Understanding Oatside Coffee’s Ingredients and Nutrition
Determining if Oatside coffee is healthy involves examining its ingredients and nutritional profile. The ready-to-drink coffee combines Oatside's oat milk with coffee extract and other components.
A 200ml serving typically contains about 154 kcal, 21.4g of carbohydrates, 9.8g of sugars (including added palm sugar), 7g of fat, 1.4g of protein, and 2.4g of fiber. It also contains at least 60mg of caffeine per 200ml. While the Barista Blend oat milk has no added sugar, the coffee and mocha versions do, increasing calories and sugar. Canola oil is added for texture, contributing to the fat content.
The Health Benefits of Oatside Coffee
Oatside coffee offers several health benefits, mainly from its oat base:
- Lactose-Free and Dairy-Free: It's a plant-based option suitable for those with lactose intolerance or dairy allergies.

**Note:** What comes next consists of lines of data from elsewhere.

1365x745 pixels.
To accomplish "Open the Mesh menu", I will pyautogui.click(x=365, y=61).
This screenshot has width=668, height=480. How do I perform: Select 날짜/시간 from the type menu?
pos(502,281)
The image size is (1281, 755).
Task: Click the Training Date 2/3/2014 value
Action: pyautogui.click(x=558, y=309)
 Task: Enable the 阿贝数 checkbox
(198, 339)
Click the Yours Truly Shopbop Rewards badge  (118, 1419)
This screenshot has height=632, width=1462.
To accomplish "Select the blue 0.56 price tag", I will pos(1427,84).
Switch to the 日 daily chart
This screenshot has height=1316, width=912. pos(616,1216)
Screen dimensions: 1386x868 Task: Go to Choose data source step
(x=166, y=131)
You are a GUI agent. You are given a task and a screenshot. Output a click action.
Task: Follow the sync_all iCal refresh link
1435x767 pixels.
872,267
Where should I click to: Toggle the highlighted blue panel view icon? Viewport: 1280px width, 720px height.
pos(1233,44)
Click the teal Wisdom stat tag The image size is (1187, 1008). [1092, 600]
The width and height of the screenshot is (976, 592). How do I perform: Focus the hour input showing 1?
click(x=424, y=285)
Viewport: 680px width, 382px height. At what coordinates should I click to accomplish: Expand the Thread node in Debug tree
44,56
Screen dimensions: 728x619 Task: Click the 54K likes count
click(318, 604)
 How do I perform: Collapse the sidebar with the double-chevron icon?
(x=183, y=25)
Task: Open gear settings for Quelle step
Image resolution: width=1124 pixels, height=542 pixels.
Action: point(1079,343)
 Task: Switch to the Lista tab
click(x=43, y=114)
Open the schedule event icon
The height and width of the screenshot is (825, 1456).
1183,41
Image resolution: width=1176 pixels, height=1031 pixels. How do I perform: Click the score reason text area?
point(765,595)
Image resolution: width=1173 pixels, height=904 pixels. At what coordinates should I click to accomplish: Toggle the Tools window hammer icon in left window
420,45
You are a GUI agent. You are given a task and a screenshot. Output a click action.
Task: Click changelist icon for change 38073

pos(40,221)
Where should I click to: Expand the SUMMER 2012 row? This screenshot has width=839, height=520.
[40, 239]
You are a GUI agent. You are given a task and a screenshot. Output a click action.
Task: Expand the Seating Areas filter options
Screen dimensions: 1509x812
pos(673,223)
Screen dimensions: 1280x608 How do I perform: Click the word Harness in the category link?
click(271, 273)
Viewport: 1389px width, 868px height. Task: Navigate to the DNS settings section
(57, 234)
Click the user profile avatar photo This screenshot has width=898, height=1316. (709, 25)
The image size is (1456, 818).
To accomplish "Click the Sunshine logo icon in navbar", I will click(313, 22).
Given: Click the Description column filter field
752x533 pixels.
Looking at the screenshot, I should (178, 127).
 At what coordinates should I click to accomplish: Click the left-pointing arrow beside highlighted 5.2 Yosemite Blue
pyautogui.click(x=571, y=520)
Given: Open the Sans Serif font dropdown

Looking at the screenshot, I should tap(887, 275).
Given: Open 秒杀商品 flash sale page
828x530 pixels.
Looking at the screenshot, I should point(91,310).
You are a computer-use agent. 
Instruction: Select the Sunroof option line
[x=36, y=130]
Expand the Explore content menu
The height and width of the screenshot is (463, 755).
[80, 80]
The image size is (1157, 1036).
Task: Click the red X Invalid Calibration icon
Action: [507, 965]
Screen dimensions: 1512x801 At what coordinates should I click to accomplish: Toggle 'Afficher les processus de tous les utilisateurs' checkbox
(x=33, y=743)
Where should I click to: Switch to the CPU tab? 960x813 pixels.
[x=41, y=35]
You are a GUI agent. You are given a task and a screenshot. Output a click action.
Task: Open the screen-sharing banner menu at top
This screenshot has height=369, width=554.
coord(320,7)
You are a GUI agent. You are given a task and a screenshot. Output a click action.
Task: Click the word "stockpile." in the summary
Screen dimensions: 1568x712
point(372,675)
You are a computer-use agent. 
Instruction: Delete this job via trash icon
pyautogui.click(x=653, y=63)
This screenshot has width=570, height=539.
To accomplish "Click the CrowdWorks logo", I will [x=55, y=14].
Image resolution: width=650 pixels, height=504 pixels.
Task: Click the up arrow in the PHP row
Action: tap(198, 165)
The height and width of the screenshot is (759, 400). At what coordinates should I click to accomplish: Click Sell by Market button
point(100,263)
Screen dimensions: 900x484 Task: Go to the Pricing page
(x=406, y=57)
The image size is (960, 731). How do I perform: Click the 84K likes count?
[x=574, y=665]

- Heart Health: The beta-glucans in oats are a soluble fiber linked to reducing LDL cholesterol and supporting heart health.
- Fiber Source: The fiber aids digestion and can help with satiety.
- Sustainable: Oatside production is more environmentally friendly than dairy farming.
- Fortified: Products are often fortified with calcium for bone health.
Potential Downsides and Considerations
Potential drawbacks should also be considered:
- Sugar Content: The ready-to-drink coffee contains added sugars, contributing to higher intake than plain oat milk or dairy. Moderation is advised, especially for those monitoring sugar or carb intake.
- Lower Protein: Oatside contains significantly less protein (1.4g/200ml) compared to cow's milk (around 7.6g/200ml), which may affect satiety and muscle repair.
- Ultra-Processed: The manufacturing process and additives classify oat milk as ultra-processed.
- Higher Carbohydrates: It is higher in carbs than dairy milk or some other plant milks like almond milk.
Oatside Coffee vs. Other Milk Options: A Comparison
Here's a comparison of Oatside coffee with other milk options (typical 200ml serving):
| Feature | Oatside Coffee (Ready-to-Drink) | Whole Cow's Milk | Oatside Barista Blend (Plain) | Unsweetened Almond Milk |
|---|---|---|---|---|
| Calories | ~154 kcal | ~124 kcal | ~130 kcal | ~30 kcal |
| Protein | ~1.4 g | ~7.6 g | ~1.2 g | ~1.2 g |
| Sugars | ~9.8 g (includes added) | ~9.6 g (lactose) | ~5.6 g (from oats) | <1 g |
| Saturated Fat | ~0.6 g | ~4.8 g | Very low | Very low |
| Fiber | ~2.4 g | 0 g | ~2.4 g | <1 g |
Can you make Oatside coffee healthier?
To enhance the health aspects of Oatside coffee:
- Dilute the ready-to-drink version with water or unsweetened milk.
- Use Oatside's plain Barista Blend with homemade coffee to control sugar.
- Pair with a protein-rich snack to improve satiety.
- Consume in moderation as an occasional treat.
Conclusion: Is Oatside coffee healthy?
Whether Oatside coffee is healthy depends on individual dietary needs and consumption habits. It's a convenient, dairy-free option with heart-healthy fiber and calcium fortification. However, the ready-to-drink version contains more sugar and less protein than dairy milk and is considered processed. For a healthier approach, using Oatside's Barista Blend with homemade coffee is recommended. Enjoying it mindfully as part of a balanced diet is key.